とツイートしていた。個人的に「日本人は議論ができない」という見出しは正確性を欠いていると思う。日本人には議論が出来る人もいるし出来ない人もいる。勿論筆者がそれを理解している事は記事を読めば分かるが、この見出し・タイトルでは、日本人は総じて、「総じて」は言い過ぎでも「概ね」議論が出来ない人達だと言っているようにも見え、正確とは言えないのではないか。このような極端なタイトルは自己啓発系新書等でよく見かけるが、この記事もそのような内容で、注目を集めたいが為にやや極端な表現を見出し・タイトルに用いているのだろう。
 長野さんがこの記事を書いたわけではないので、彼女にはこの見出し・タイトルに関する責任は一切ないようにも思えるが、彼女は現在ハフポスト日本版の編集主幹も担当している。ハフポストが掲載したやや極端な見出しを彼女がシェアしてツイートしたという事は、ハフポストのPV数向上が念頭にあるとも言えそうで、当該記事が掲載された当時、彼女は同サイトの編集主幹ではなかったかもしれないが、彼女がやや極端な見出しを用いたハフポスト掲載記事をシェアすれば、彼女にもその見出しについての責任が少なからず生じるのではないだろうか。

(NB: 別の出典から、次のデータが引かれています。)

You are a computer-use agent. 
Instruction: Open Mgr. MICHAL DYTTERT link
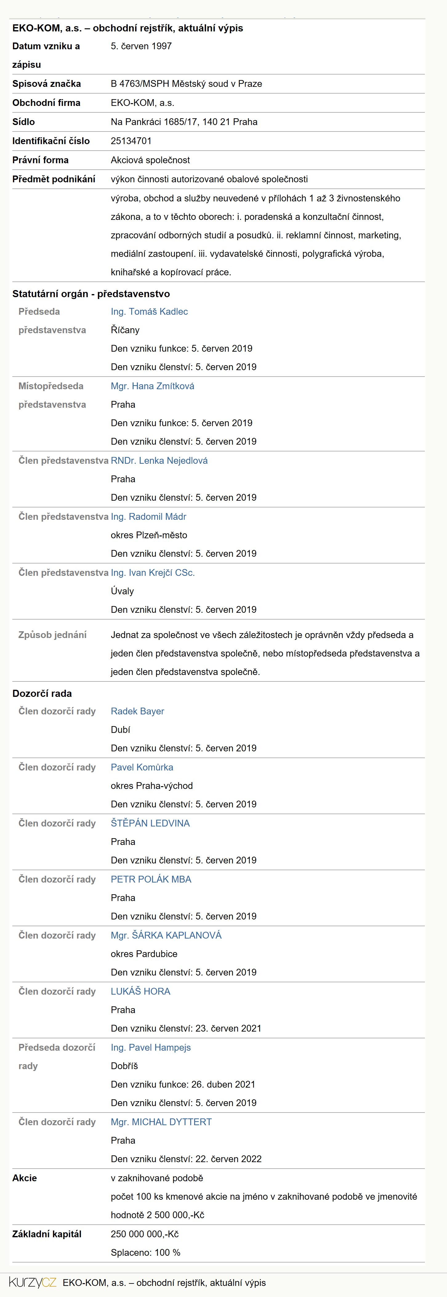161,1122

 まとめサイトの不適切さを指摘しているBuzzFeed Japanにも、実はそれらのサイトに準ずるような、適切とは思えない見出しを掲載するケースが見られる。流石にあからさまなデマ・嘘を頻繁に掲載しているなんて事はないが、PV目当ての極端な見出しをしばしば用いる傾向は見て取れる。そのようなケースの1つを自分はつい最近の投稿・11/16の投稿「性教育の必要性と、極端な見出しを指摘した後に起きた事」で指摘した。

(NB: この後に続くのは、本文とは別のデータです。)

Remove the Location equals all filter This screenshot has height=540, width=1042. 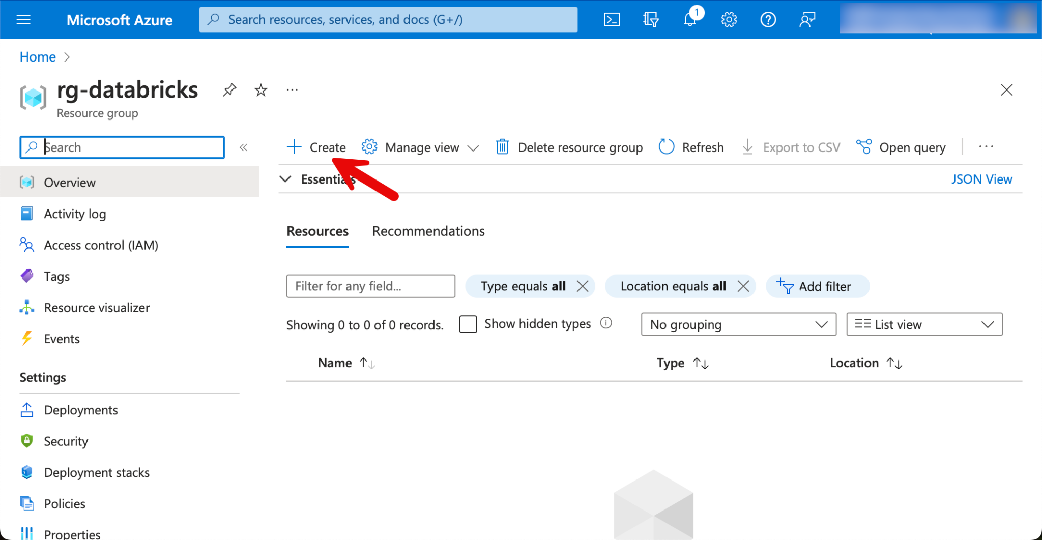(743, 286)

 また、BuzzFeed Japanに限らず、所謂既存の大手メディア、ネットメディア等でも、極端な見出し・適当とは思えない見出しが用いられるケースはしばしば見られる。それらについて自分はこれまでに、このブログで幾つか指摘してきた。
PV数獲得を目的とした意図的な過剰な見出しの場合もあるだろうし、校閲不足で露呈してしまう、能力不足による意図的ではない不適切な見出しの場合もあるだろうが、見出しが与える先入観は大きく、また見出ししか読まない者も決して少なくない事を考えれば、記事の内容に間違いがなくても、見出しが極端だったり、記事の内容と正反対の表現を用いれば、意図的か否かに関係なく好ましくない影響を起こしてしまう恐れがある。だから極端な見出し・不正確な見出しは意図的か否かに関わらず用いる・用いられるべきでない事は間違いない。

  BuzzFeed Japan、そしてそれ以外のネット系メディア、新聞系・テレビ系の、既存の所謂大手メディアも、広告収入・PV至上で煽情的な見出し・正確性を欠く見出しを厭わないまとめサイト等を反面教師として、今後の活動・運営を行って欲しい。